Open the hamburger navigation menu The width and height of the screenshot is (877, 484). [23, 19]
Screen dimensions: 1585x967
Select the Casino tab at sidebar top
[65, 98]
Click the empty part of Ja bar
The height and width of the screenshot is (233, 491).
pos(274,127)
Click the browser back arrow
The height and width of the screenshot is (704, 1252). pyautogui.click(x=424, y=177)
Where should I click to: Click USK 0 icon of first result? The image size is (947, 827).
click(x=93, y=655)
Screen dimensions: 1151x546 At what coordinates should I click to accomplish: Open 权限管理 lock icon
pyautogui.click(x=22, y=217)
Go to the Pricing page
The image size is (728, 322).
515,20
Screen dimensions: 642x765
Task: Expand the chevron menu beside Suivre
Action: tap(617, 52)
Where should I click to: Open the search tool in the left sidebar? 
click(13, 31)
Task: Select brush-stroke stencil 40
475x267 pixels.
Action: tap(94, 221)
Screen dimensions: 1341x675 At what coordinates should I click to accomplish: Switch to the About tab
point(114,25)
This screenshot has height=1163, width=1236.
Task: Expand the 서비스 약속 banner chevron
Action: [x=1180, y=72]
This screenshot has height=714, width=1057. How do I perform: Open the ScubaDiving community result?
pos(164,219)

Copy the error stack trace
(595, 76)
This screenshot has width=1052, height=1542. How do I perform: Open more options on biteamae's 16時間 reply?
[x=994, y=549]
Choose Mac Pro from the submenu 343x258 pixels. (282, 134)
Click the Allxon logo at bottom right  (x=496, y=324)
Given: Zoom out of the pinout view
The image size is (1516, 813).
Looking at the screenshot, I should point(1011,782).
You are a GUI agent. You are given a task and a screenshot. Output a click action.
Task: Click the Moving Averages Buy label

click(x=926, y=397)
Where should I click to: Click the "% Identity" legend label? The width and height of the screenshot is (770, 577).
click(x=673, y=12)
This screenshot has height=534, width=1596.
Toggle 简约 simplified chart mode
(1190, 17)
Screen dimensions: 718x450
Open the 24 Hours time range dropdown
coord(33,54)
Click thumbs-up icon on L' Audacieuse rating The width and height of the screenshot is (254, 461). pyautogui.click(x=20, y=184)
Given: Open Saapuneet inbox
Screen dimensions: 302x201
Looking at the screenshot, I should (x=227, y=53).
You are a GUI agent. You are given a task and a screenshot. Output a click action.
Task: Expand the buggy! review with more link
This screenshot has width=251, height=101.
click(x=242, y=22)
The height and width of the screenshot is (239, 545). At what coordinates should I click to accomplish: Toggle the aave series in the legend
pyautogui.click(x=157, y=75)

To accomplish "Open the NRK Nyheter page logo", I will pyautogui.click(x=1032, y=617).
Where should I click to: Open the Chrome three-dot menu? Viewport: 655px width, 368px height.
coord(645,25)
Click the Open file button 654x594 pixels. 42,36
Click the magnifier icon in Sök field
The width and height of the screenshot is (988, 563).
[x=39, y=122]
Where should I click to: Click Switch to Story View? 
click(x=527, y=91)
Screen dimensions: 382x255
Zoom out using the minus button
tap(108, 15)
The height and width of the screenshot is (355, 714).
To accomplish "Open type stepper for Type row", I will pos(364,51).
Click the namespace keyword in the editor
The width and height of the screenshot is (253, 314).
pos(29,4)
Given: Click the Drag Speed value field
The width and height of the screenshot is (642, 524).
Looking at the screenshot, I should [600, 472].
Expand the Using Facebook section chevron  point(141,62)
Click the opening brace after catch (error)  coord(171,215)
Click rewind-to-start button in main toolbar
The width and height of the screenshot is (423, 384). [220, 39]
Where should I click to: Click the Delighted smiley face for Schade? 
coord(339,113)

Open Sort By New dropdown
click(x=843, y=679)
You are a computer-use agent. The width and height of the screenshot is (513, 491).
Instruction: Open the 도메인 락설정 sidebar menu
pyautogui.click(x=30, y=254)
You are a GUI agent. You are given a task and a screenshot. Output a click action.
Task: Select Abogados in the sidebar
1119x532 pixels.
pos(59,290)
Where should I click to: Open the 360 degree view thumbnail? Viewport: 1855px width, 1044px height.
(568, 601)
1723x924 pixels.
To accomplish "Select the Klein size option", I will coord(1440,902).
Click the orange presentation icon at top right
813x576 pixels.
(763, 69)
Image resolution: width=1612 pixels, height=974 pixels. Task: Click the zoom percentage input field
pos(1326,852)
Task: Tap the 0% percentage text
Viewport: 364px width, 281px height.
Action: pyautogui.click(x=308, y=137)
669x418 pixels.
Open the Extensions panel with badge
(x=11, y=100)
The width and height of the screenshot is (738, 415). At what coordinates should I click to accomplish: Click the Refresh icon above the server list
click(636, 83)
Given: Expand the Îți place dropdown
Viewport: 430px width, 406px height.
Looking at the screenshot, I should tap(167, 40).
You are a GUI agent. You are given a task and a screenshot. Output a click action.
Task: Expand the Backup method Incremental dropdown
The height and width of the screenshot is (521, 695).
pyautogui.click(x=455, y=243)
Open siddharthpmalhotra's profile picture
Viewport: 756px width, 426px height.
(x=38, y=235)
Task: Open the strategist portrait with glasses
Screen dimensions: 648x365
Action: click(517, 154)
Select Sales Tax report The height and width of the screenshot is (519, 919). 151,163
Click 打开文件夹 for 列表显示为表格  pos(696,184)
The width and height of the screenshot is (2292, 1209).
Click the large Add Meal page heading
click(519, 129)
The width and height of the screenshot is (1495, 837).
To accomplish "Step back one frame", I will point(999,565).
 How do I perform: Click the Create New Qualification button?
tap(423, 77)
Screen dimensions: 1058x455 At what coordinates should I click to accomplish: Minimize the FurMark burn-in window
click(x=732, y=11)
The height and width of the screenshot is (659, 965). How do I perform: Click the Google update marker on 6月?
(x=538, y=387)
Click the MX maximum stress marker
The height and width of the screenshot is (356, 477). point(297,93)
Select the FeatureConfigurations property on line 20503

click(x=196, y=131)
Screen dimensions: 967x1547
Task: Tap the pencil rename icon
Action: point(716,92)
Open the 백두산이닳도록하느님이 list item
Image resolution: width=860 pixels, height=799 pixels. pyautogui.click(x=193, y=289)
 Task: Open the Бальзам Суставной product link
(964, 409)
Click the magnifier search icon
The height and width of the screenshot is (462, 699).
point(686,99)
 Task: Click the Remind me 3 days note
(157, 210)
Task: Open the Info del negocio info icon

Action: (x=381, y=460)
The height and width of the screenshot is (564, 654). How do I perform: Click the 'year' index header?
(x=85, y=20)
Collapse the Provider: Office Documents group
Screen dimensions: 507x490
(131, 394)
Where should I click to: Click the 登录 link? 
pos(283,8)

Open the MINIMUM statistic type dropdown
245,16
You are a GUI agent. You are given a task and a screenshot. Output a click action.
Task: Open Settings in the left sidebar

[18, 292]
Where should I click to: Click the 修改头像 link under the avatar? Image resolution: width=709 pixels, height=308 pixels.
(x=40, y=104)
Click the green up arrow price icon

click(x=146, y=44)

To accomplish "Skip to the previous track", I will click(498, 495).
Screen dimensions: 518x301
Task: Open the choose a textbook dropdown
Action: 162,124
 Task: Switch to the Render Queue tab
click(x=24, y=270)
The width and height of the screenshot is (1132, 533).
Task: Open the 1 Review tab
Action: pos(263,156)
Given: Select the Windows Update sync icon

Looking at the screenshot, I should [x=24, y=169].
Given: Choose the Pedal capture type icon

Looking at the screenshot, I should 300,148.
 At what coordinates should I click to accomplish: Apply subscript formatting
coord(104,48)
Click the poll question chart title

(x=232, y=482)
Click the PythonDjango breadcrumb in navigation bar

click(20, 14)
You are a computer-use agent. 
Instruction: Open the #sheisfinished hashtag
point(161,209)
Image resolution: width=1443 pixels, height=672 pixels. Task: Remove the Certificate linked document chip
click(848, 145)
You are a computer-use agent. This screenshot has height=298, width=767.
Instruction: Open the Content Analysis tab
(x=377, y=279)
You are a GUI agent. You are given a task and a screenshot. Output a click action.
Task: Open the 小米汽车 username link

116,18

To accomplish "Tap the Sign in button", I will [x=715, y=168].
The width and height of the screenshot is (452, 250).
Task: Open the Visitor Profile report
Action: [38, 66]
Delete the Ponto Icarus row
□ □ □ □
Rewrite the lines from the one containing "Click the empty part of Ja bar" through the one containing "Action: tap(617, 52)" as a Markdown table with the columns "No." and "Line", skipping any blank lines.

| No. | Line |
|---|---|
| 1 | Click the empty part of Ja bar |
| 2 | The height and width of the screenshot is (233, 491). |
| 3 | pos(274,127) |
| 4 | Click the browser back arrow |
| 5 | The height and width of the screenshot is (704, 1252). pyautogui.click(x=424, y=177) |
| 6 | Where should I click to: Click USK 0 icon of first result? The image size is (947, 827). |
| 7 | click(x=93, y=655) |
| 8 | Screen dimensions: 1151x546 At what coordinates should I click to accomplish: Open 权限管理 lock icon |
| 9 | pyautogui.click(x=22, y=217) |
| 10 | Go to the Pricing page |
| 11 | The image size is (728, 322). |
| 12 | 515,20 |
| 13 | Screen dimensions: 642x765 |
| 14 | Task: Expand the chevron menu beside Suivre |
| 15 | Action: tap(617, 52) |